# AUFGABE:
Zitiere das gesamte folgende Material Zeile für Zeile, ohne etwas daran zu ändern.

━━━

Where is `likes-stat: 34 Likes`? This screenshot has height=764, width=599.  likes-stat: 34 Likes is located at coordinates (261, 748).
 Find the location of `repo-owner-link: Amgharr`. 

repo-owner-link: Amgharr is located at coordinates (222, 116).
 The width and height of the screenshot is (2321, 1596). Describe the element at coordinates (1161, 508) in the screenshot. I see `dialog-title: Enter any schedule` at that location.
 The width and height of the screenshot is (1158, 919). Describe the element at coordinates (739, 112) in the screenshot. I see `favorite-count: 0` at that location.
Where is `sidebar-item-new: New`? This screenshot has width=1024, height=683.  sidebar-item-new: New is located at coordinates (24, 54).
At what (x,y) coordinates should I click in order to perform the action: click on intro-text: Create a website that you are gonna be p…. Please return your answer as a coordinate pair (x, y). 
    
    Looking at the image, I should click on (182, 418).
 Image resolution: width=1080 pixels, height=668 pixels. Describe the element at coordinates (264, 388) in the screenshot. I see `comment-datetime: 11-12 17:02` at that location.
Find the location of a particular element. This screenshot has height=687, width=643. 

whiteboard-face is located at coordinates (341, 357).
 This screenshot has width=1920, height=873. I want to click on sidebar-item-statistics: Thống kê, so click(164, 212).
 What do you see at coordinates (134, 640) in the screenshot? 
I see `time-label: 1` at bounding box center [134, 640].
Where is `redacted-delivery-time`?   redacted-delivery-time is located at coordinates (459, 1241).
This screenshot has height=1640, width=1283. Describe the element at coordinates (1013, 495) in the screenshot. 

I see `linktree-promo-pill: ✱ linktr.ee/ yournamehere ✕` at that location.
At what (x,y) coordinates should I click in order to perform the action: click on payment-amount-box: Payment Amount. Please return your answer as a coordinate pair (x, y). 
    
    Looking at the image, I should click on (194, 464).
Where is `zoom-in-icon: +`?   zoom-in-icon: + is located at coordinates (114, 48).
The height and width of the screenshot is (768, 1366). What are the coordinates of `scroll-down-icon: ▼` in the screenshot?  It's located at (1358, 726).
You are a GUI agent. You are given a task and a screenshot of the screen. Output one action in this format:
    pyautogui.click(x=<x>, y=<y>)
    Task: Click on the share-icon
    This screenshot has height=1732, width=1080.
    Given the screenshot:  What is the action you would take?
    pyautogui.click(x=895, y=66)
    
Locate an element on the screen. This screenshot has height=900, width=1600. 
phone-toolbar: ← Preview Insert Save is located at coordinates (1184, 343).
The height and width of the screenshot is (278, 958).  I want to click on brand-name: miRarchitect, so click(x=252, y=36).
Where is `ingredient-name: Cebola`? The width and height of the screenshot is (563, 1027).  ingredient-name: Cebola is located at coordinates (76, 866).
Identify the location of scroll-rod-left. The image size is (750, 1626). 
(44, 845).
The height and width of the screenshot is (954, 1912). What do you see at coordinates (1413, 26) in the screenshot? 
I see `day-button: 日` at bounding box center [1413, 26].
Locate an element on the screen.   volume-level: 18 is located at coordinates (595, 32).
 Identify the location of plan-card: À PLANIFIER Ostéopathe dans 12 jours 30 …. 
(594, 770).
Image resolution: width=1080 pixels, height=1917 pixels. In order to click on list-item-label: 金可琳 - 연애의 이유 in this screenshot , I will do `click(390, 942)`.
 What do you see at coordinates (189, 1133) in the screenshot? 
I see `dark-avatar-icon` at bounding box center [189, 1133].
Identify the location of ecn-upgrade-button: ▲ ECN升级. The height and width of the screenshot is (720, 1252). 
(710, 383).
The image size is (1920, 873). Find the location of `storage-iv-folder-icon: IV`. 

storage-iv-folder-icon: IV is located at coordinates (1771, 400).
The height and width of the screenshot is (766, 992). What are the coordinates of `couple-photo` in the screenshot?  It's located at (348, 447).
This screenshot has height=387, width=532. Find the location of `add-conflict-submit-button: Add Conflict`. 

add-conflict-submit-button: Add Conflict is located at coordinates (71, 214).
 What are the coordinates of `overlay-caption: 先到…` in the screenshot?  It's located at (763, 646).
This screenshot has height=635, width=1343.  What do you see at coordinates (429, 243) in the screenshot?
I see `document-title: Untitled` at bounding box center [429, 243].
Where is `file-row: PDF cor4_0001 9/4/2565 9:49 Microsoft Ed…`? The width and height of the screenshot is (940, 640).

━━━

# ANTWORT:
Where is `likes-stat: 34 Likes`? This screenshot has height=764, width=599.  likes-stat: 34 Likes is located at coordinates (261, 748).
 Find the location of `repo-owner-link: Amgharr`. 

repo-owner-link: Amgharr is located at coordinates (222, 116).
 The width and height of the screenshot is (2321, 1596). Describe the element at coordinates (1161, 508) in the screenshot. I see `dialog-title: Enter any schedule` at that location.
 The width and height of the screenshot is (1158, 919). Describe the element at coordinates (739, 112) in the screenshot. I see `favorite-count: 0` at that location.
Where is `sidebar-item-new: New`? This screenshot has width=1024, height=683.  sidebar-item-new: New is located at coordinates (24, 54).
At what (x,y) coordinates should I click in order to perform the action: click on intro-text: Create a website that you are gonna be p…. Please return your answer as a coordinate pair (x, y). 
    
    Looking at the image, I should click on (182, 418).
 Image resolution: width=1080 pixels, height=668 pixels. Describe the element at coordinates (264, 388) in the screenshot. I see `comment-datetime: 11-12 17:02` at that location.
Find the location of a particular element. This screenshot has height=687, width=643. 

whiteboard-face is located at coordinates (341, 357).
 This screenshot has width=1920, height=873. I want to click on sidebar-item-statistics: Thống kê, so click(164, 212).
 What do you see at coordinates (134, 640) in the screenshot? 
I see `time-label: 1` at bounding box center [134, 640].
Where is `redacted-delivery-time`?   redacted-delivery-time is located at coordinates (459, 1241).
This screenshot has height=1640, width=1283. Describe the element at coordinates (1013, 495) in the screenshot. 

I see `linktree-promo-pill: ✱ linktr.ee/ yournamehere ✕` at that location.
At what (x,y) coordinates should I click in order to perform the action: click on payment-amount-box: Payment Amount. Please return your answer as a coordinate pair (x, y). 
    
    Looking at the image, I should click on (194, 464).
Where is `zoom-in-icon: +`?   zoom-in-icon: + is located at coordinates (114, 48).
The height and width of the screenshot is (768, 1366). What are the coordinates of `scroll-down-icon: ▼` in the screenshot?  It's located at (1358, 726).
You are a GUI agent. You are given a task and a screenshot of the screen. Output one action in this format:
    pyautogui.click(x=<x>, y=<y>)
    Task: Click on the share-icon
    This screenshot has height=1732, width=1080.
    Given the screenshot:  What is the action you would take?
    pyautogui.click(x=895, y=66)
    
Locate an element on the screen. This screenshot has height=900, width=1600. 
phone-toolbar: ← Preview Insert Save is located at coordinates (1184, 343).
The height and width of the screenshot is (278, 958).  I want to click on brand-name: miRarchitect, so click(x=252, y=36).
Where is `ingredient-name: Cebola`? The width and height of the screenshot is (563, 1027).  ingredient-name: Cebola is located at coordinates (76, 866).
Identify the location of scroll-rod-left. The image size is (750, 1626). 
(44, 845).
The height and width of the screenshot is (954, 1912). What do you see at coordinates (1413, 26) in the screenshot? 
I see `day-button: 日` at bounding box center [1413, 26].
Locate an element on the screen.   volume-level: 18 is located at coordinates (595, 32).
 Identify the location of plan-card: À PLANIFIER Ostéopathe dans 12 jours 30 …. 
(594, 770).
Image resolution: width=1080 pixels, height=1917 pixels. In order to click on list-item-label: 金可琳 - 연애의 이유 in this screenshot , I will do `click(390, 942)`.
 What do you see at coordinates (189, 1133) in the screenshot? 
I see `dark-avatar-icon` at bounding box center [189, 1133].
Identify the location of ecn-upgrade-button: ▲ ECN升级. The height and width of the screenshot is (720, 1252). 
(710, 383).
The image size is (1920, 873). Find the location of `storage-iv-folder-icon: IV`. 

storage-iv-folder-icon: IV is located at coordinates (1771, 400).
The height and width of the screenshot is (766, 992). What are the coordinates of `couple-photo` in the screenshot?  It's located at (348, 447).
This screenshot has height=387, width=532. Find the location of `add-conflict-submit-button: Add Conflict`. 

add-conflict-submit-button: Add Conflict is located at coordinates (71, 214).
 What are the coordinates of `overlay-caption: 先到…` in the screenshot?  It's located at (763, 646).
This screenshot has height=635, width=1343.  What do you see at coordinates (429, 243) in the screenshot?
I see `document-title: Untitled` at bounding box center [429, 243].
Where is `file-row: PDF cor4_0001 9/4/2565 9:49 Microsoft Ed…`? The width and height of the screenshot is (940, 640).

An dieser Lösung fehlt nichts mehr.